Roland observed that U.S. military spending has gone up and down in cycles largely unrelated to the constant pressure from the military-industrial complex, with spikes in 1940, 1960, 1980 and again during the Bush administration.
The trouble arises when the sense of national urgency that accompanies those spikes can lead to relaxed government oversight, just as millions of new defense dollars suddenly become available and companies rush in. Such has been the case with the latest boost in military spending, Roland said.
However, there's now the additional twist of reduced competition among contractors.
"From 1986 to 2006, the number of Pentagon prime contractors competing on major defense programs went from twenty to six," said Singer, the Brookings Institute defense expert. "There's often just two going at it, competing on both sides of [contract] bundles, so that they win no matter what."
That reduced competition among major contractors may contribute to problems of inefficiency, Singer said.
Budget overruns and delays for weapon systems appear to be the rule. The Government Accountability Office found that 95 major defense systems exceeded their budgets by $295 billion collectively in a March 2008 report, including an upgraded version of the F-22 Raptors that duel with Stark in "Iron Man."
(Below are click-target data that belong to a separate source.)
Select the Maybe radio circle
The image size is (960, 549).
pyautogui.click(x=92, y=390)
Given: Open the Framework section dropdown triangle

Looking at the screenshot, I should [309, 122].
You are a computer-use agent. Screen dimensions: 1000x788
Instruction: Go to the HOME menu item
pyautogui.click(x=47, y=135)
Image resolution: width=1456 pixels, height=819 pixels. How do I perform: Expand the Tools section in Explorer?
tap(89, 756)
But even noncompetitive, no-bid contracts are "perfectly legitimate under certain circumstances," said James Jay Carafano, senior fellow at the Heritage Foundation and retired U.S. Army Lt. Colonel. The U.S. military awarded such contracts to get on a war footing quickly and invade Iraq.
Now that U.S. efforts have switched to providing long-term security and reconstruction, though, experts say contracts should be more competitive to boost efficiency.
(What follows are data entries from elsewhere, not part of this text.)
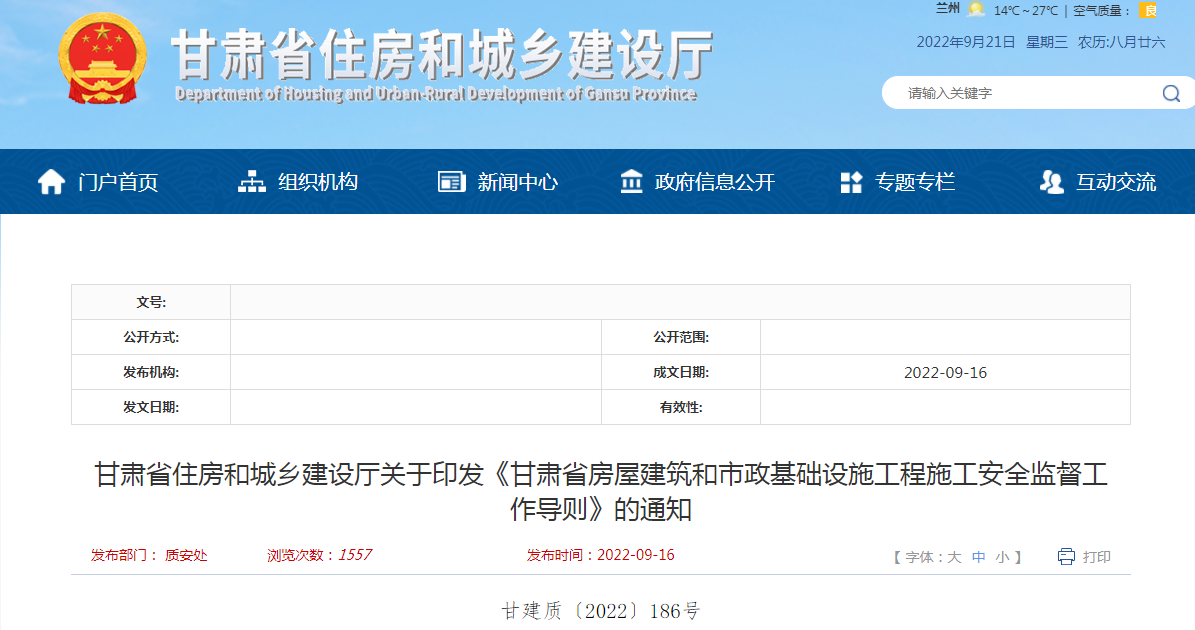Click the newspaper icon beside 新闻中心
Image resolution: width=1195 pixels, height=630 pixels.
[x=452, y=182]
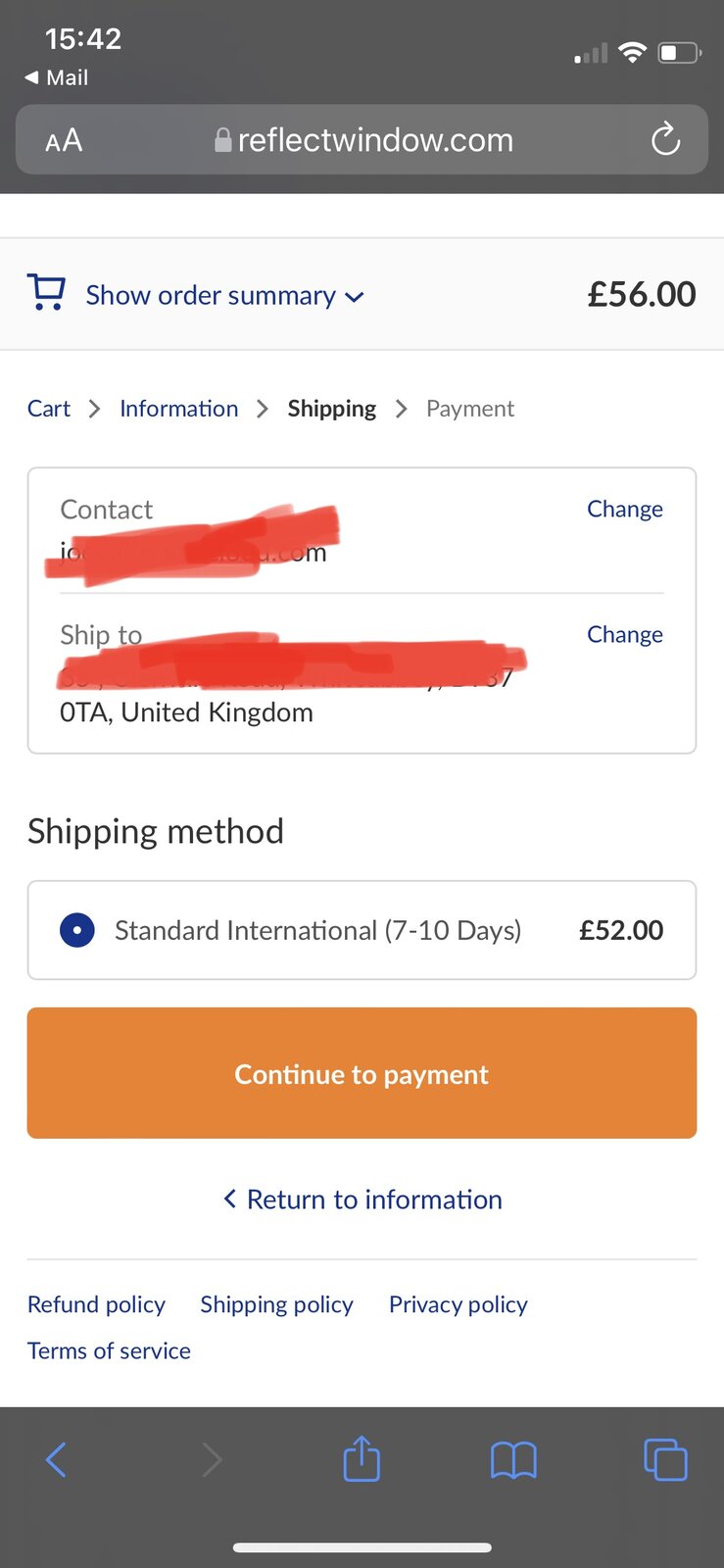Select Standard International shipping radio button
This screenshot has width=724, height=1568.
[77, 930]
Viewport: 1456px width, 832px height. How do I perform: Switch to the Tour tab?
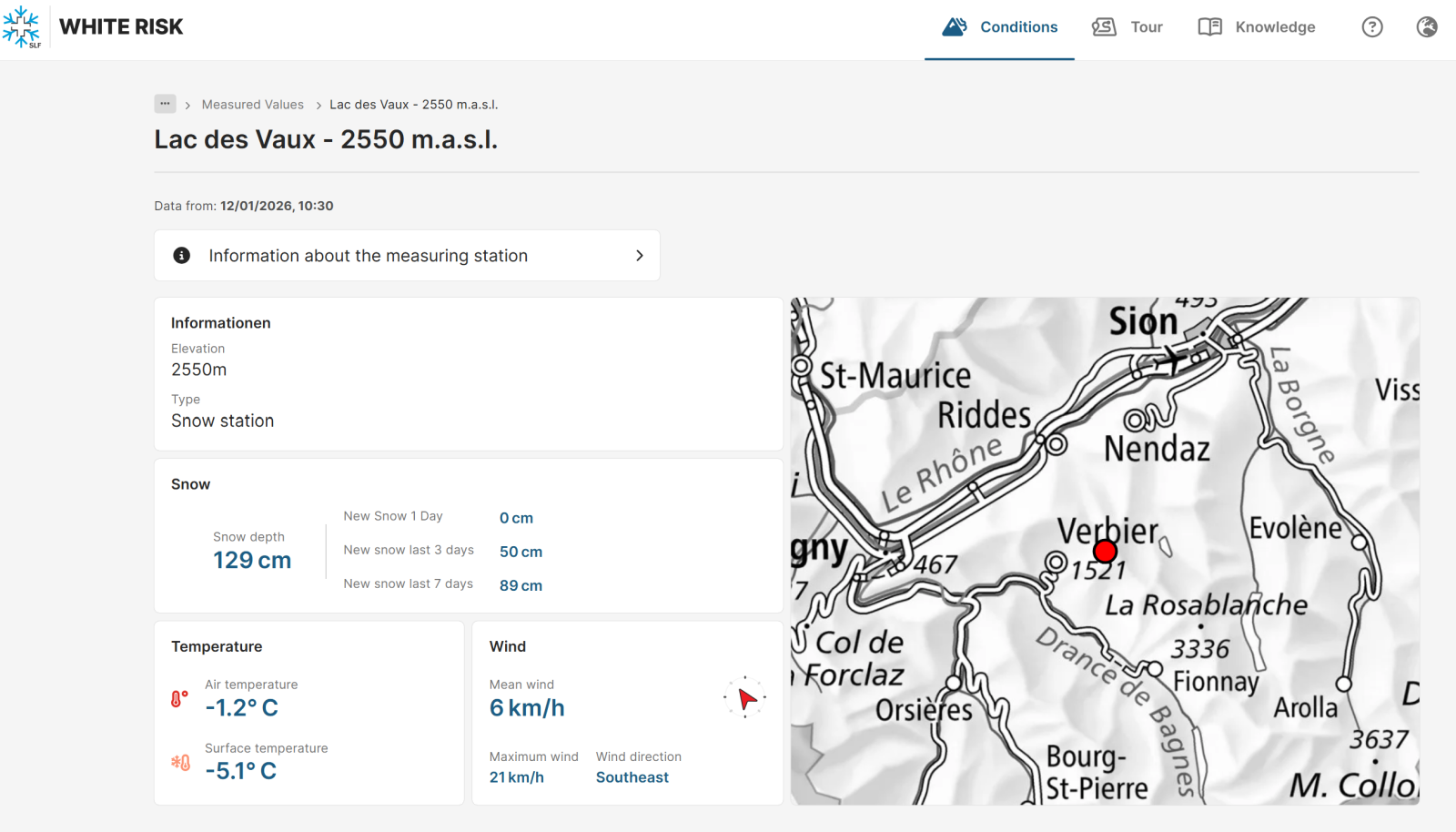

Corruption and waste among contractors and local officials in Iraq caused the Special Inspector General for Iraq Reconstruction to deem the problem the "second insurgency" in 2007, according to the Associated Press.
"There's minimal competition with very few eyes and ears watching the contracting," Singer noted. "Should you be surprised to be billed for one hundred guys working on a site, if you never visited to see if there were even ten?"
Singer blamed the government for acting like a "stupid client." Carafano agreed, adding that the sudden flood of military spending resulted in poorly defined contracts hastily given out.
"It's not about greedy contractors, it's not about backdoor deals, and it's not about politicians making sure certain companies get contracts," Carafano said. "It's about the government not being a very good customer."
Who is on the front lines?
Whatever happens, no one questions that the United States could not fight a war now without outsourcing to military contractors.
"Do you always get value for your money? Not always, but generally, yes you do," Carafano said. "These wars wouldn't be possible without private sector support."
That means military contractors have also expanded beyond just selling military hardware. They now run supply lines, feed troops, build base camps, consult on strategy and even fight as private security forces.
"Companies don't just build the weapons of war, they provide the personnel to use it," Singer said. "They provide the service side of war. That's a pretty historic shift."
The change amounted to more than 180,000 Americans, Iraqis and other nationals working as private contractors in Iraq as of July 2007, exceeding the 163,000 U.S. troops there at the time. Some of those contractors necessarily carry guns in their line of work.
Movie audiences probably won't be troubled by Iron Man dealing out vigilante justice, but experts question how to hold military contractors accountable for their actions if things go badly. Private individuals work in a murky area where no law seems to apply, leading to incidents such as the shooting of Iraqi civilians by guards working for the private military company Blackwater.
"Every human endeavor has bad apples, and that's true whether you're talking about the real world or a comic book world," Singer said. "But do you have a system in place to ensure that the bad apples are punished?"
There's no need to worry about Tony Stark, though. He is, by cinematic definition, one of the good guys.